Phone numbers were never designed to be used as an authentication method, but the phone carriers were forced to accept this standard once it was in heavy use. Using this method for multi-factor authentication (MFA) is not an effective means for defending against a cyberattack on its own. You have to build a cybersecurity culture that keeps employees educated and aware so they can recognize suspicious activity such as receiving a password reset text when they didn’t ask to reset their password. In the midst of receiving one of these texts, your employees should be knowledgeable about how to handle the potential fraud.
Failure to catch these scams early can result in losing access to all of the accounts associated with the phone number. This can be a large hindrance to a company if a scammer were able to access confidential information through one of the employee’s accounts. There are many ways you can try to prevent SIM Swapping but just having the right applications isn’t enough to give you the protection you need.
How can you prevent a SIM Swapping scam?
Unfortunately, there is not a lot you can do to prevent falling victim to a sophisticated SIM Swap scam, but there are some steps you can take to lessen your risk.
Use a PIN number
Every major U.S. mobile phone carrier provides the option of setting up a PIN number in order to access your account. If you haven’t already done this, it is highly encouraged. This adds another layer of security and one additional piece of information a potential scammer will have to access in order to hijack your account.
Use better authentication methods
When possible, use alternative authentication methods instead of your phone number. Mobile apps like Microsoft Authenticator and Authy are tied to your physical device as opposed to your phone number, which would require the scammer to also have access to your physical device.

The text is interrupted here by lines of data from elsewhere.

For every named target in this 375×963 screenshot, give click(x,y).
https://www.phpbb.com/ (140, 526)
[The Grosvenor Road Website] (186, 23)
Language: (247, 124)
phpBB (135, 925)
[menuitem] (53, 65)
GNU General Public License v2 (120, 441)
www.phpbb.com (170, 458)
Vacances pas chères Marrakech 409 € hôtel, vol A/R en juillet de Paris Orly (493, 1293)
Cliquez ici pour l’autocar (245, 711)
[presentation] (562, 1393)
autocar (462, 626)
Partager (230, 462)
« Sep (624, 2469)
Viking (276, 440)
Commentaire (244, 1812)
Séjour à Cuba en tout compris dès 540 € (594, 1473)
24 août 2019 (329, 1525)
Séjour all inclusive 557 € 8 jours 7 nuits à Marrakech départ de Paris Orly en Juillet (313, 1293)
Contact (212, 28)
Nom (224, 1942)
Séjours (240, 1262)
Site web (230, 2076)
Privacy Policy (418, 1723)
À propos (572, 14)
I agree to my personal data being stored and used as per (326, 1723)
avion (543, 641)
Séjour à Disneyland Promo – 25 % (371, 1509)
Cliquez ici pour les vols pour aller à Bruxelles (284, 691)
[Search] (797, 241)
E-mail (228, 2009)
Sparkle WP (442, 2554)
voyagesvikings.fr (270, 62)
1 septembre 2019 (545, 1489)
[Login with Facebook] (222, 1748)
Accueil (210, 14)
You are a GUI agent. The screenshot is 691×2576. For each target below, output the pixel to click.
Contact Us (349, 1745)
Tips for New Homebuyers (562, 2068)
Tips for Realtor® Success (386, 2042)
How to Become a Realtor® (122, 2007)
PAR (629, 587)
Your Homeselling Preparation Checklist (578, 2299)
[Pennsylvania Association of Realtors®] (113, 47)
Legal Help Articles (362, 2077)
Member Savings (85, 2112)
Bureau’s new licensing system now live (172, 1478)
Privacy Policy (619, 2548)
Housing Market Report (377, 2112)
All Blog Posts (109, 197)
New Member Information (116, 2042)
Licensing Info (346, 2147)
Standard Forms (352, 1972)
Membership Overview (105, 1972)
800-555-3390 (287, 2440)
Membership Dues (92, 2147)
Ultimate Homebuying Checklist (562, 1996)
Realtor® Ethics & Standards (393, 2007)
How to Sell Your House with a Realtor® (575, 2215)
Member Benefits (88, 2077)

Physical authentication devices, like the YubiKey, also add a physical layer of protection because the scammer would have to steal your physical key to gain access to your accounts.
Train your employees to be the first line of defense
It takes more than the right technology to protect your business from cyberthreats. It’s necessary for your employees to know how they can help defend your business from SIM Swapping attacks.
- Train and test your staff on cybersecurity awareness
- Utilize the latest security technology
- Structure and implement the necessary IT security policies
- Establish the best-fit security procedures for your business
- Minimize your employees’ bad IT habits
- Identify and respond to cybersecurity threats
What should you do if you are the victim of a SIM Swap scam?
If your phone number has been hijacked by a SIM Swap attack, contact your mobile carrier immediately to regain access to your phone number. Once you’ve regained access, change your account passwords in order to prevent additional interruptions.
Because your personal information has been compromised, we advise checking your bank accounts and credit cards for unauthorized charges. If you notice any, report them to your financial institutions right away.
You can also visit IdentityTheft.org to learn about additional steps you can take if you are worried a scammer has access to your Social Security number or other sensitive information.